_Work order_
Below, find the line containing "Task: Click the Print menu entry" and the line containing "Task: Click the 3T"; reproduce exactly those two and every line between them, omitting pictures.

****************************************

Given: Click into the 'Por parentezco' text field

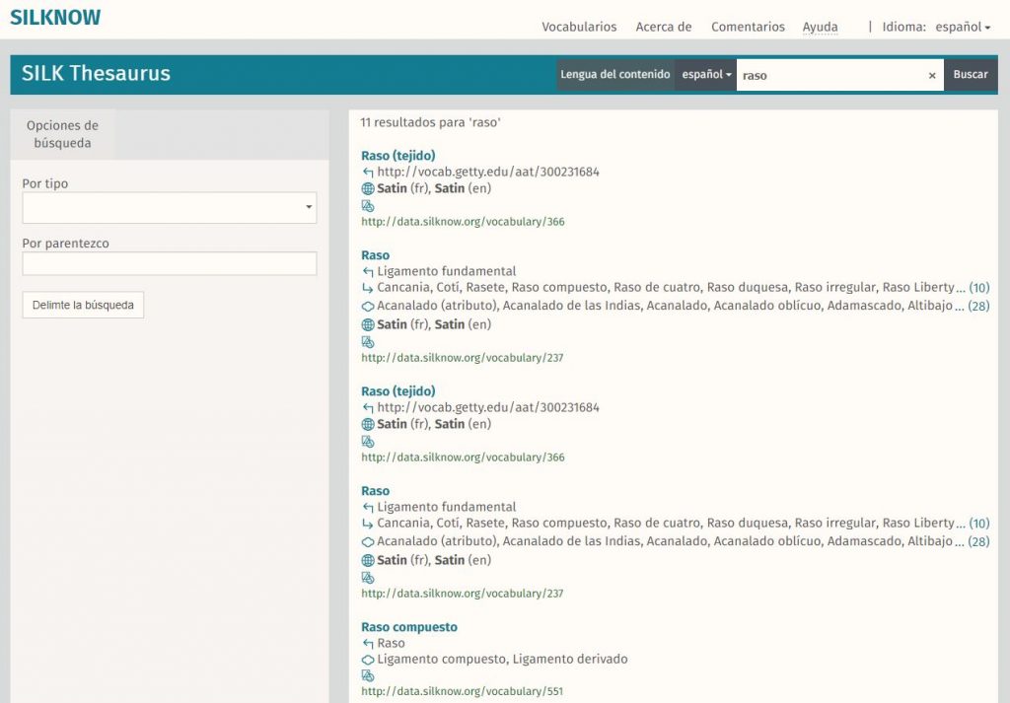Looking at the screenshot, I should (x=169, y=264).
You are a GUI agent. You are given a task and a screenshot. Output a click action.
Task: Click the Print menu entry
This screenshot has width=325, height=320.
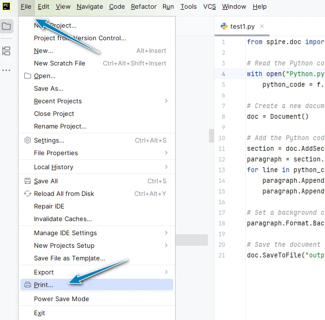(44, 285)
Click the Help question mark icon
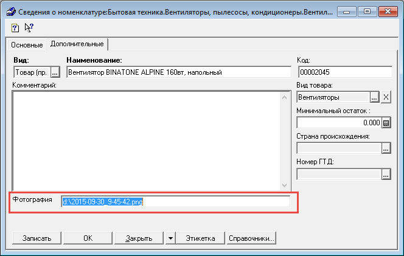The height and width of the screenshot is (256, 404). tap(14, 27)
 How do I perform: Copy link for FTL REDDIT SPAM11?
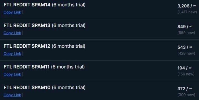tap(12, 74)
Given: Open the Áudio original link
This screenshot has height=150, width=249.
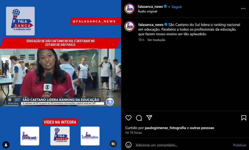Looking at the screenshot, I should tap(147, 11).
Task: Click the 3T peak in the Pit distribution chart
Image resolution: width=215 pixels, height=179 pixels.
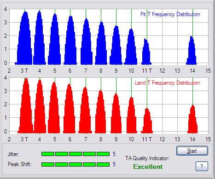Action: pos(24,38)
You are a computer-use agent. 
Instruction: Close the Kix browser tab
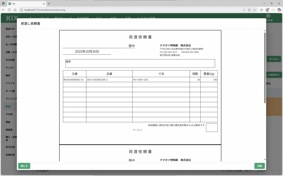(44, 4)
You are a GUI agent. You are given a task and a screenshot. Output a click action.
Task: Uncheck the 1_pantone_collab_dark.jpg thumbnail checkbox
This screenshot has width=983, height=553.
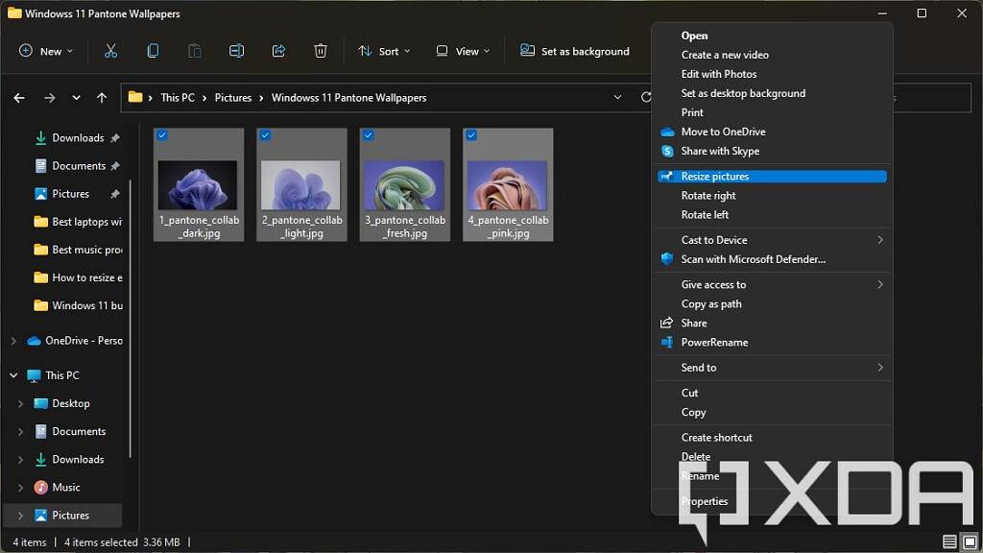(161, 135)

****************************************

_Output for this task_
Task: Click the Print menu entry
This screenshot has width=325, height=320.
(44, 285)
Click the Help question mark icon
The height and width of the screenshot is (256, 404). tap(14, 27)
 How do I perform: Copy link for FTL REDDIT SPAM11?
tap(12, 74)
Given: Open the Áudio original link
This screenshot has height=150, width=249.
Looking at the screenshot, I should tap(147, 11).
Task: Click the 3T peak in the Pit distribution chart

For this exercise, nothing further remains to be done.